#### [Material provided]
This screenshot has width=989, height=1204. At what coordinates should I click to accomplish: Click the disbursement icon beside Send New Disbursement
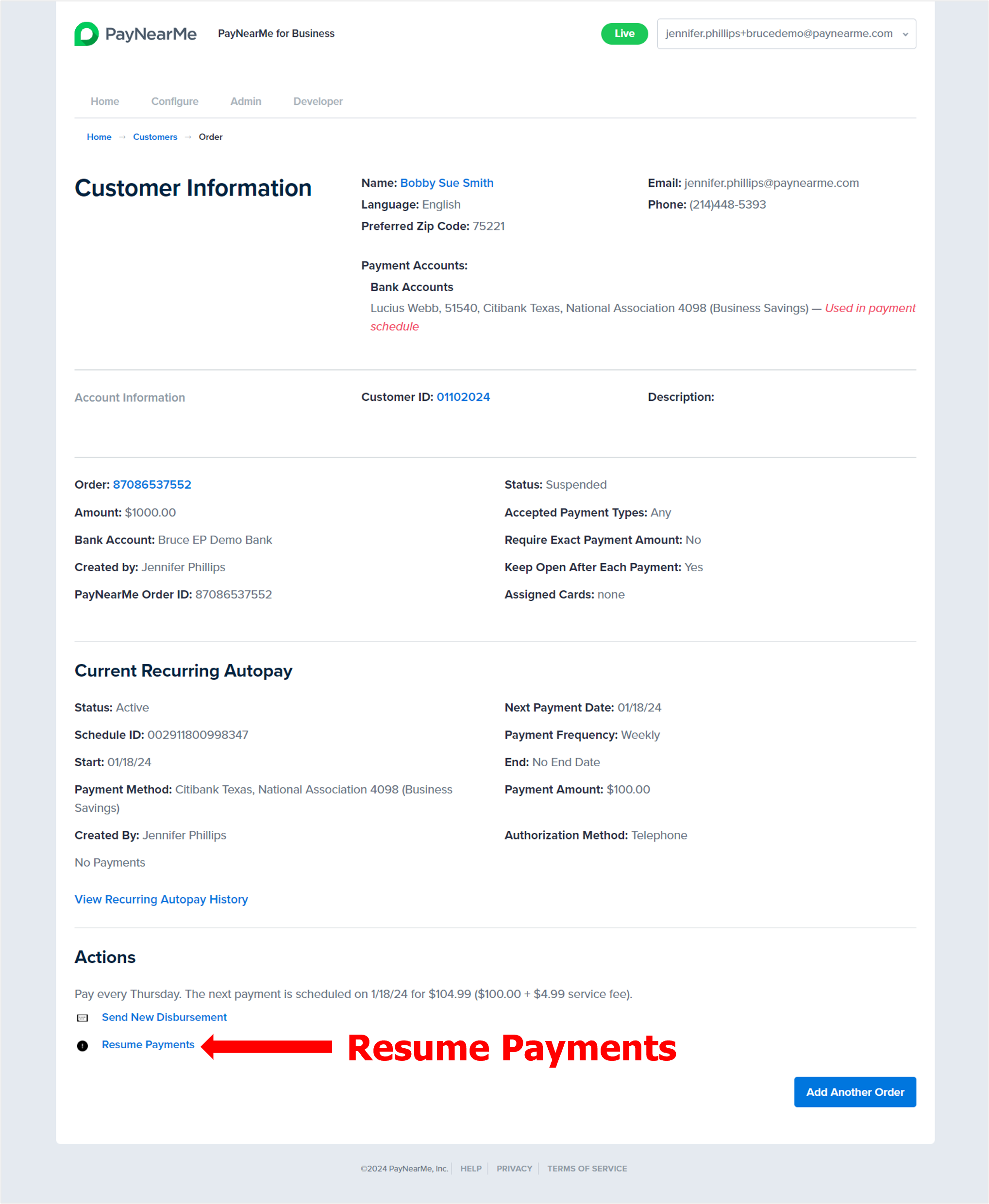83,1018
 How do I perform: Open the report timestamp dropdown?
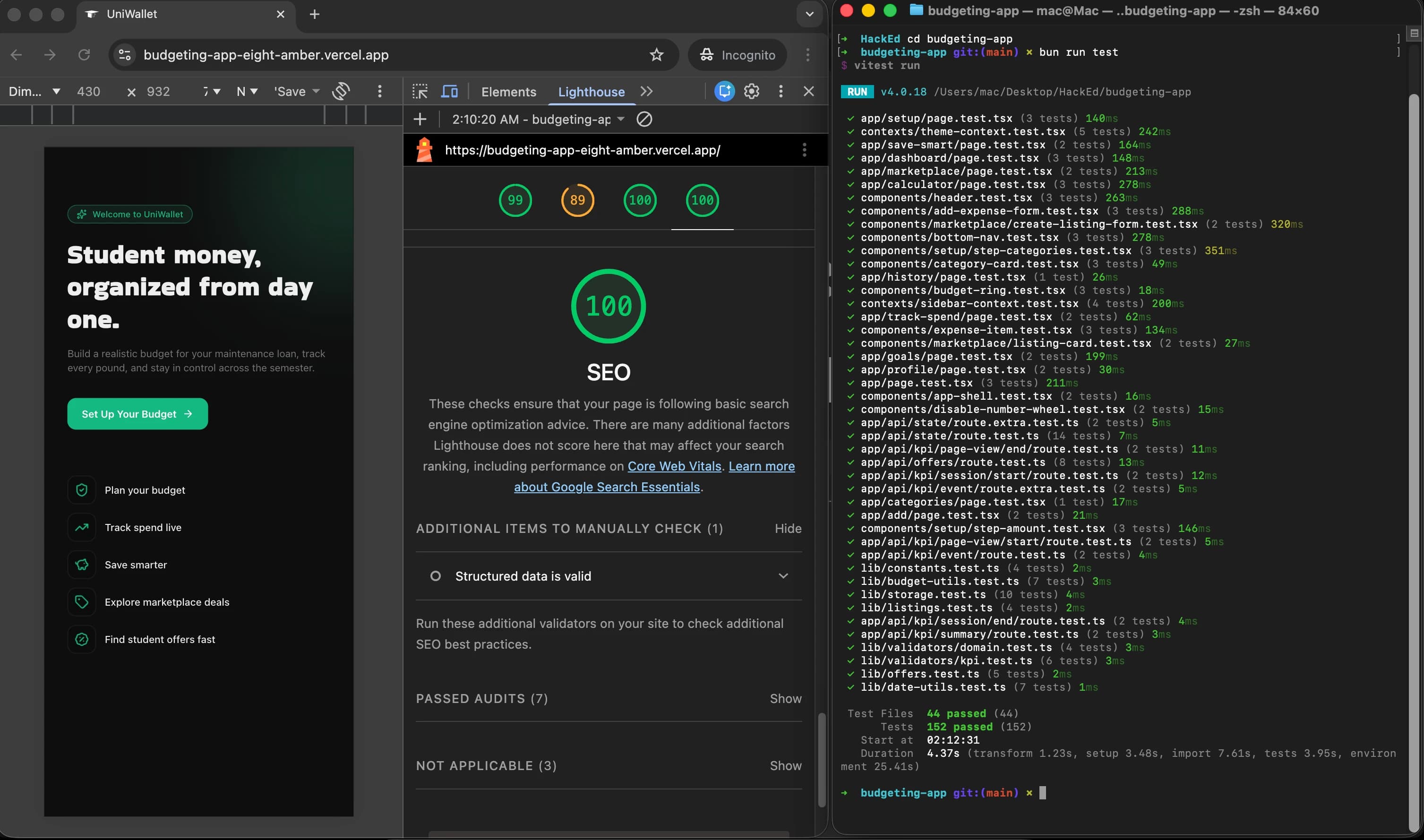[x=538, y=120]
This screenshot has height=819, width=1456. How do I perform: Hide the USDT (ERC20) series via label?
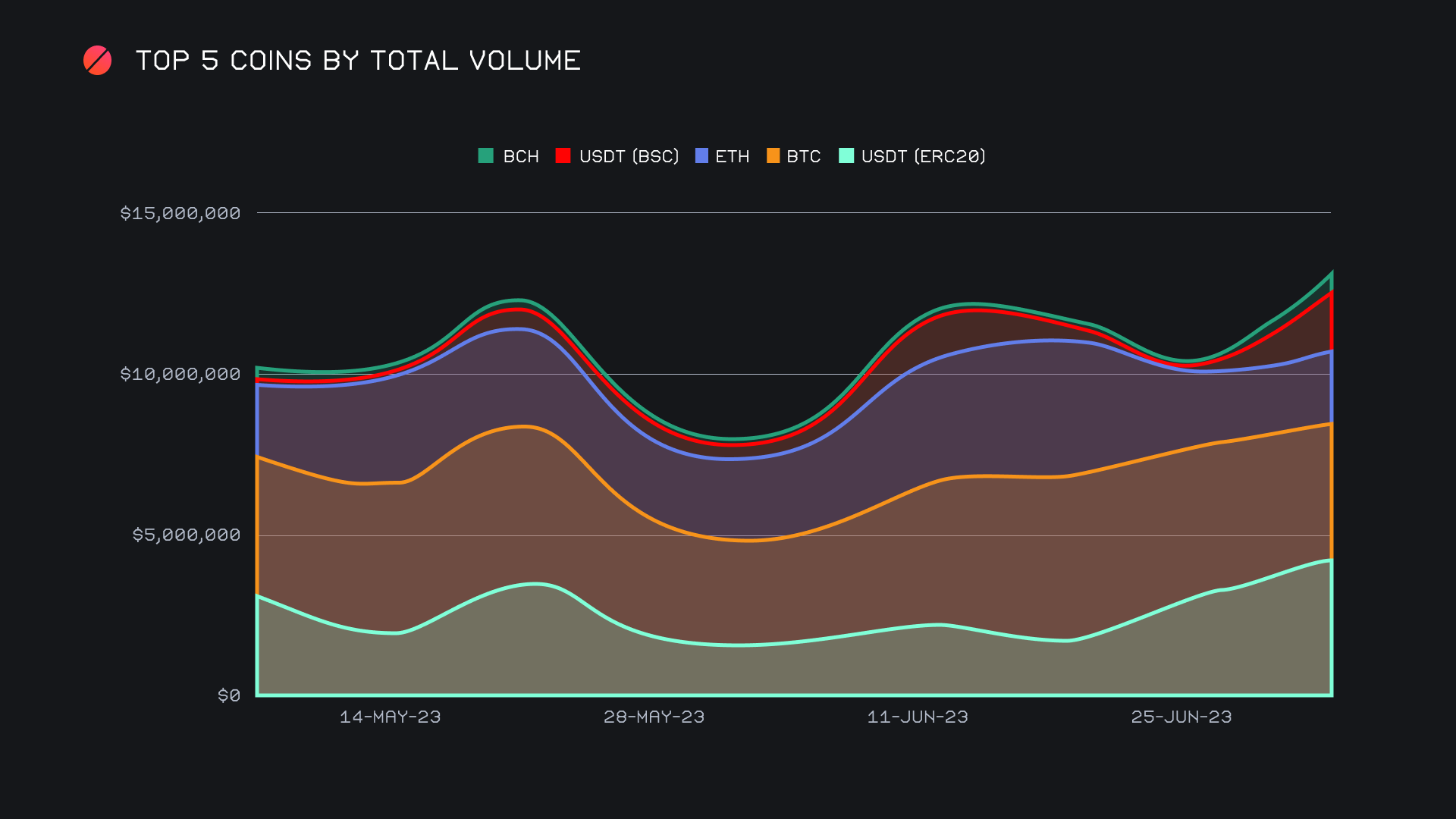coord(923,156)
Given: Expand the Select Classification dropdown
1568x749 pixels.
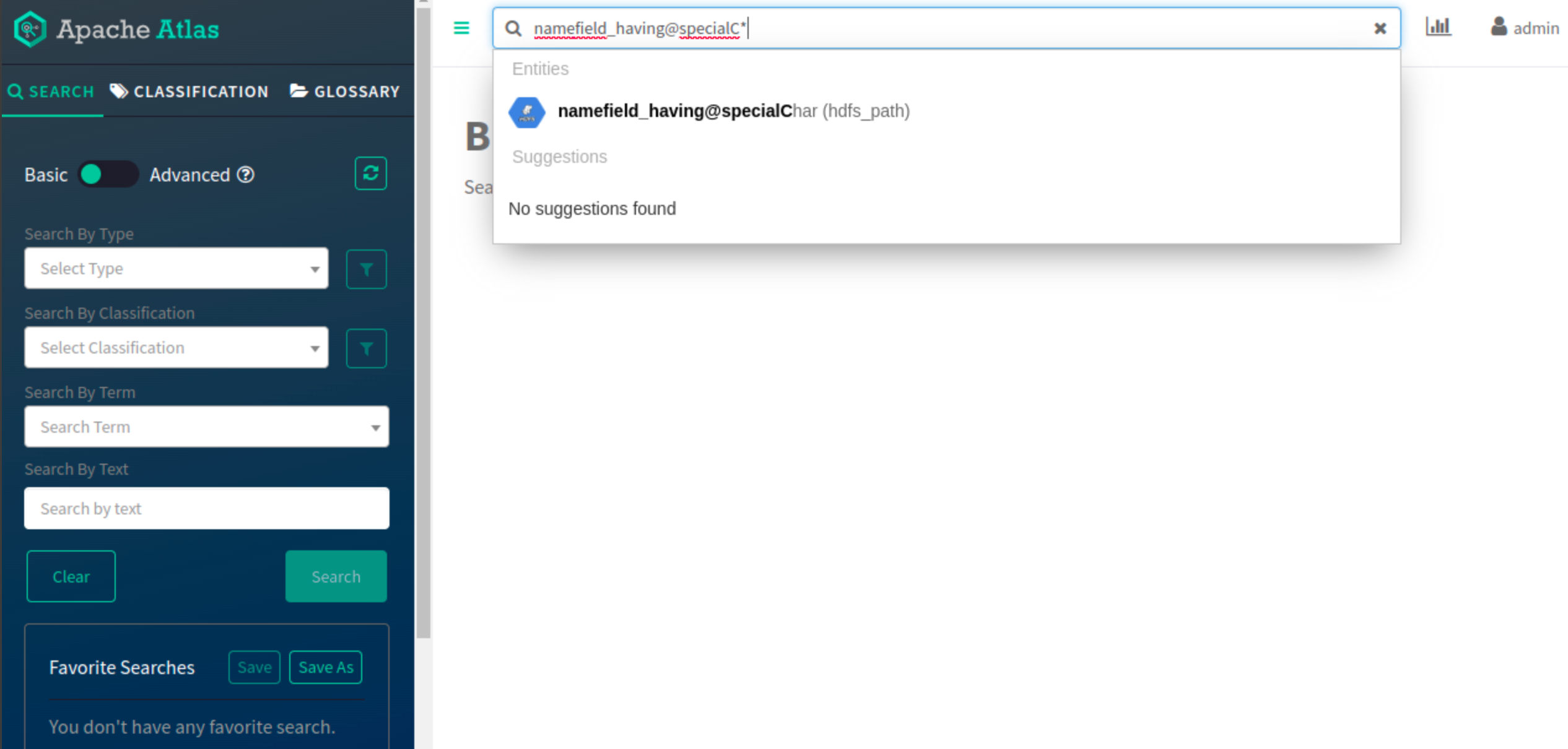Looking at the screenshot, I should [x=176, y=348].
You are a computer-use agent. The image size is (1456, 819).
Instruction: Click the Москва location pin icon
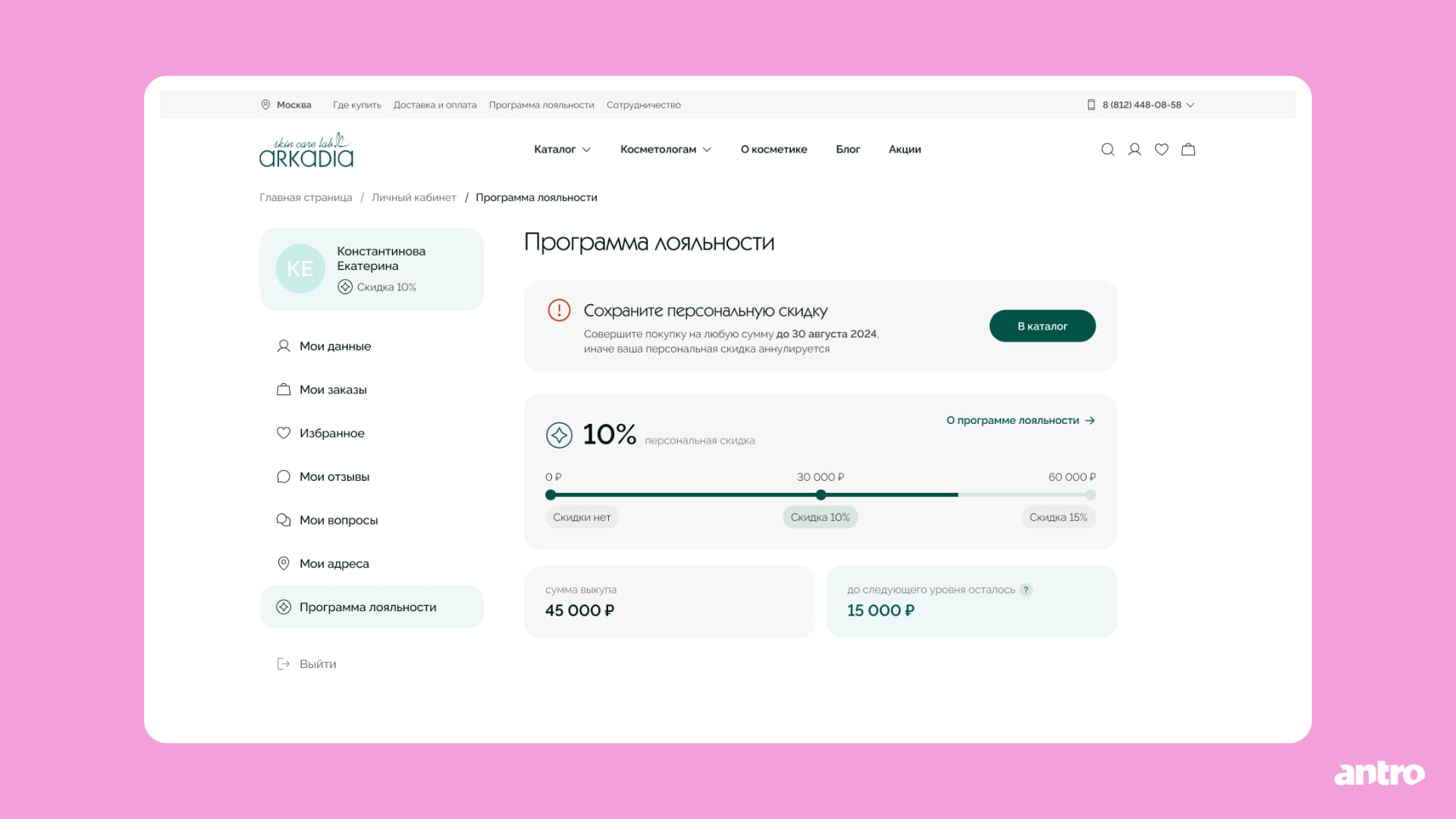click(265, 105)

#### [Aim of the exercise]
The pictures alone are to be left out when the data above is copied; all else must match exactly.

#### [Problem solution]
This screenshot has width=989, height=1204. At what coordinates should I click to accomplish: Click the disbursement icon beside Send New Disbursement
83,1018
 How do I perform: Open the report timestamp dropdown?
[x=538, y=120]
This screenshot has height=819, width=1456. How do I perform: Hide the USDT (ERC20) series via label?
coord(923,156)
Given: Expand the Select Classification dropdown
1568x749 pixels.
Looking at the screenshot, I should [x=176, y=348].
You are a computer-use agent. The image size is (1456, 819).
Instruction: Click the Москва location pin icon
click(265, 105)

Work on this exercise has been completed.